Published: 1993 | Hardcover: 362 pages | Genre: History
Ablaze is a deeply-researched account of the precursor and the aftermath of the world’s worst nuclear disaster that occurred in Chernobyl on April 26, 1986. In 1991, Piers Paul Read, a British historian, spent time in Russia, Ukraine and Belarus interviewing dozens of officials, scientists, and survivors, in an attempt to construct the narrative on what contributed to the nuclear reactor’s meltdown and the chaos that reigned after.
According to official Soviet statistics, thirty-one people lost their lives due to the Chernobyl explosion. However, what remains speculative to this day, is the exact number of people who really suffered in the aftermath of the radiation – people losing their lives in the long-term because of radiation sickness or cancer or children born with congenital diseases. What we do know is that the radioactive fallout from the explosion made large areas of Belarus, Ukraine and Russia uninhabitable, and one can only guess at how many future generations will continue to suffer from the radiation effects.
Read draws on sources that were previously unavailable under the Soviet Union. It was only after the nation’s collapse in 1991, that these sources came to light and Read was able to take advantage of the declassification of nuclear information and confidential reports as well as gather testimony from the participants and survivors who were finally willing to talk about what really happened at Chernobyl.
Read begins by setting the context on how the atomic industry developed in the Soviet Union. It started in 1942, mostly as an attempt to keep the Americans at bay during the Cold War years.

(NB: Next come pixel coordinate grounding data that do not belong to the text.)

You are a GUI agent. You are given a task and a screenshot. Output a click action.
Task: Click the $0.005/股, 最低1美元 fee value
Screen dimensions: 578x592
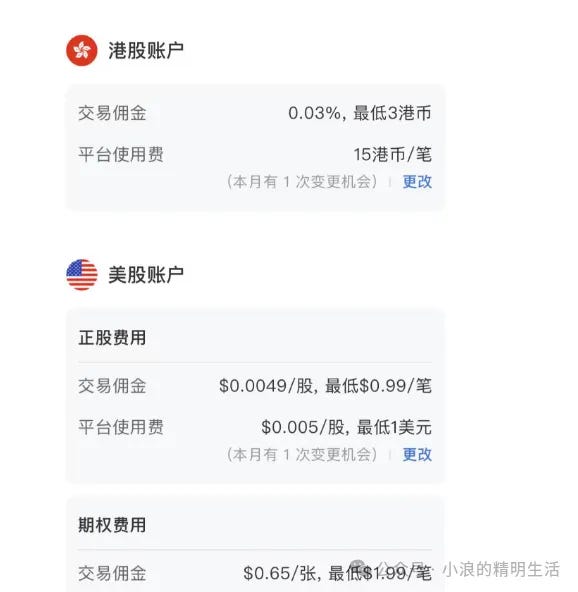(x=346, y=427)
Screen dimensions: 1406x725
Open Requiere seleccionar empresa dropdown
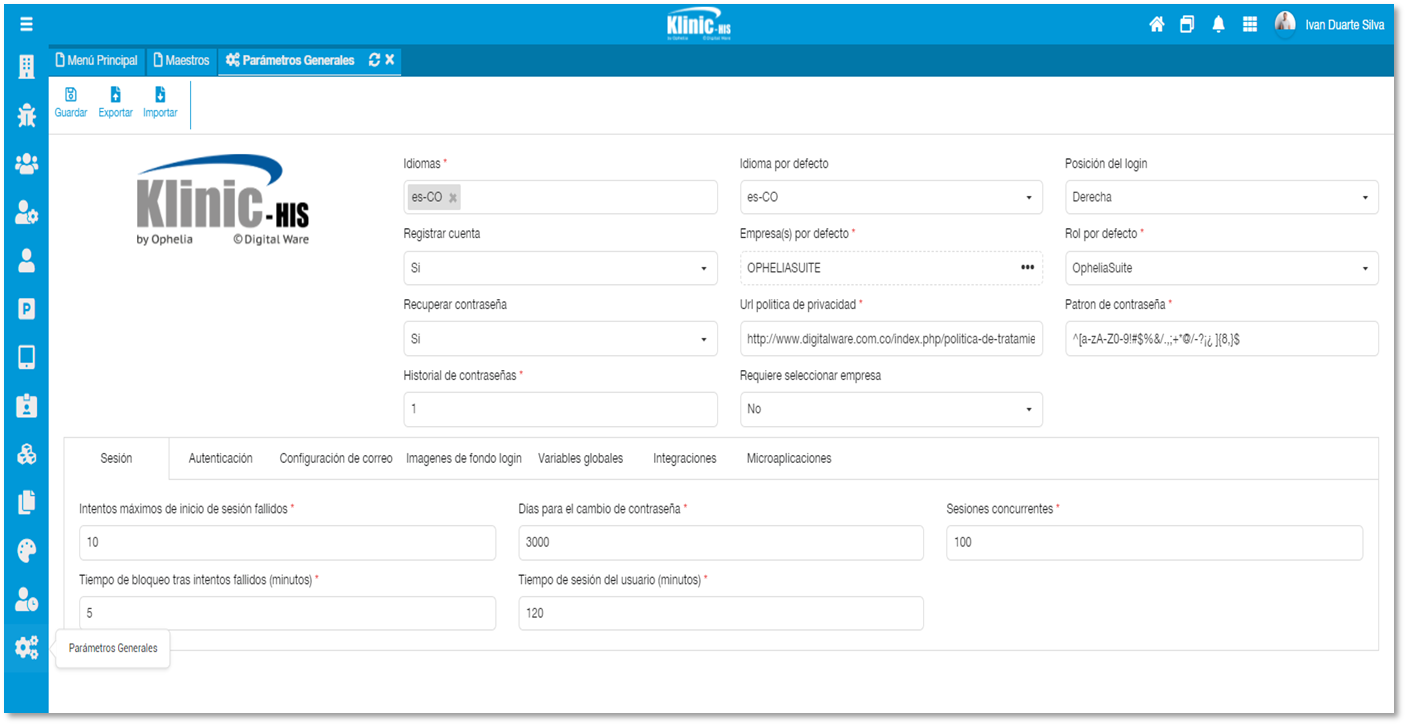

Eventually, the technology was used for peaceful energy purposes and as part of a nation built on scientific principles, Chernobyl, like other nuclear power plants became the pride of the Soviet Union. Read tells us in great detail about the construction of the V. I. Lenin Nuclear Power Station at Chernobyl and about the people involved in its building and management. From the very beginning, there were safety oversights and a nonchalant attitude adopted by the officials who made risky decisions that eventually set the stage for the explosion on the fateful April morning.
How exactly did the nuclear reactor no. 4 at Chernobyl explode? This was a question that created more chaos and confusion than anything else. At the start, no one wanted to take responsibility for the lapse – was it the technicians manning the controls during the safety test that blew up the reactor or was it the flawed design of the nuclear reactor? Even after the reactor had exploded, nobody thought the situation was out of control. Nobody felt there was a need to take any immediate action like the evacuation of the people living in the town of Pripyat. What emerges from Read’s narrative is the shocking manner in which the ordinary citizens were treated after the explosion. These people were given little information on what was happening and how unsafe they really were. People in power continued to hide their culpability and blamed Western media for all the negative propaganda.
Largely influenced by the Soviet philosophy of idealism, questions raised by concerned scientists were nipped in the bud and contrarian opinions swept under the rug. All this continued to happen while the effects of the cloud of radioactive material that was building in the air from the damaged reactor was being monitored throughout Europe. What is particularly horrifying is the part about how radiation affected the living – the people, the animals, and the vegetation. The stories of firemen who were the first responders on the scene, the doctors who tried doing everything in their power to save lives and the operators who tried to figure out what had gone wrong with the reactor, are all equally powerful and chilling. They show how those who were on the scene emerged as heroes with little leadership and instruction while scapegoats were being created by those in authority to be brought to trial.
According to Read, the Cheronybl incident had a major role to play in the collapse of the Soviet Union. Not only is Ablaze the story of a nuclear catastrophe but also an insight into how one of the world’s most totalitarian regimes collapsed owing to its Iron Curtain and its inability to manage the aftermath of the Chernobyl disaster.
For another extremely insightful first-person monologues-based account of Chernobyl, with stories collected ten years after the incident, read Voices of Chernobyl by Svetlana Alexievich, the Belarusian Nobel Laureate.